Geschenk des Himmels für Berufshysteriker

Wer weiss: Vielleicht wird dieser Text nie fertiggeschrieben. Möglicherweise endet er in diesem Moment.

Oh: Nichts passiert.

Aber das ändert natürlich nichts daran, dass ich hier immer noch unter Lebensgefahr schreibe. Schliesslich rast über mir „ein busgrosser Satellit“ der Erde entgegen. Und niemand konnte bis jetzt verbindlich sagen, dass die sechs Tonnen Altmetall nicht in unser Gemüsebeetli krachen.

Eigentlich kann ja überhaupt niemand etwas Verbindliches sagen. Die Moderatorendarstellerin von ProSieben zum Beispiel erklärte ihren Zuschauern, die zähneklappernd und mit Stahlhelmen auf dem Kopf den womöglich letzten TV-Abend ihres Lebens verbrachten, mit grossem Ernst, dass Teile der Satellitentrümmer „vermutlich irgendwo zwischen Schweden und Südamerika einschlagen“ würden.

Doch wie schon bei SARS, der Vogel– und Schweinegrippe, dem Waldsterben und so weiter lassen sich manche Menschen auch im Fall „Satellitencrash“ durch Nichtwissen nicht davon abhalten, auf Vorschuss zu hyperventilieren. In Italien raten die Behörden der Bevölkerung, zuhause zu bleiben. Das wäre ja wirklich noch schöner: Da plappert man auf dem Mercato gemütlich mit dem Nachbarn, und in der Sekunde, in der man nach den Tomaten greift: Bumm, krach, schepper!

Und wenn die vage Möglichkeit besteht, dass irgendwo eine hypothetische Gefahr lauern könnte, sind auch hierzlande die professionellen und mit Steuergeldern bezahlten Panikschürer nicht weit. Was die Nationale Alarmzentrale auf ihrer Homepage zum Thema „Satellitenabsturz“ schreibt, lässt flüchtige Leser befürchten, die Welt gehe noch vor dem nächsten „Tatort“ unter: „Da einzelne Satelliten ihre Energie aus radioaktiven Stoffen beziehen, ist beim Absturz eine Verstrahlung nicht auszuschliessen“, schreiben die Berufs-Alarmisten der Eidgenossenschaft. Und weiter: „Sollte ein solcher Absturz tatsächlich über Schweizer Hoheitsgebiet stattfinden, ist die NAZ für die Lokalisierung der radioaktiven Trümmer und die Organisation der entsprechenden Strahlungsmesskampagne verantwortlich. (…) Droht tatsächlich ein Satellit mit nuklearer Bordenergieversorgung auf die Schweiz abzustürzen, wird die NAZ durch die European Space Agency (ESA) informiert.

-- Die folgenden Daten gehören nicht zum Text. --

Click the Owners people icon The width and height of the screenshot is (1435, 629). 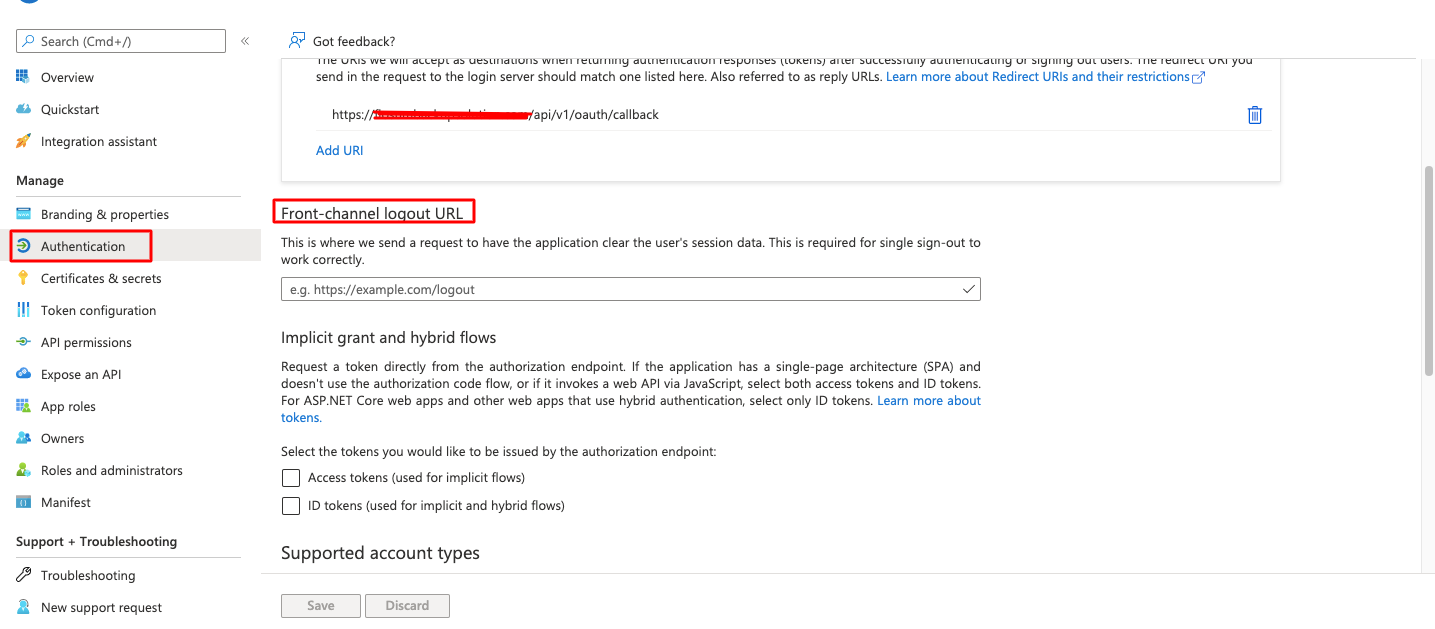(x=24, y=439)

Die NAZ orientiert ihrerseits alle Kantonspolizei-Korps. Dabei geht es nicht nur um allfällige Schutzmassnahmen für die Bevölkerung, sondern auch um Beobachtungen aus der Bevölkerung in Zusammenhang mit dem Absturz.“

Tatsache ist: Experten der Europäischen Raumfahrtagentur ESA gehen davon aus, dass von den sechs Tonnen Satellit nach dem Eintritt in die Erdatmosphäre noch 500 Kilogramm Metall übrig bleiben werden. Und diese prallen nicht als Klotz auf den Boden oder ins Wasser. Sie prasseln in kleinen Stücken hernieder. Das Risiko, dass dabei ein Mensch verletzt wird, beträgt laut den Fachleuten 1 zu 100 Milliarden.

Die Wahrscheinlichkeit, dass Medienleute und staatliche Institutionen auch das nächste Müggli zu einem alles verschlingenden Monster aufblasen, ist im Vergleich dazu sehr, sehr viel grösser.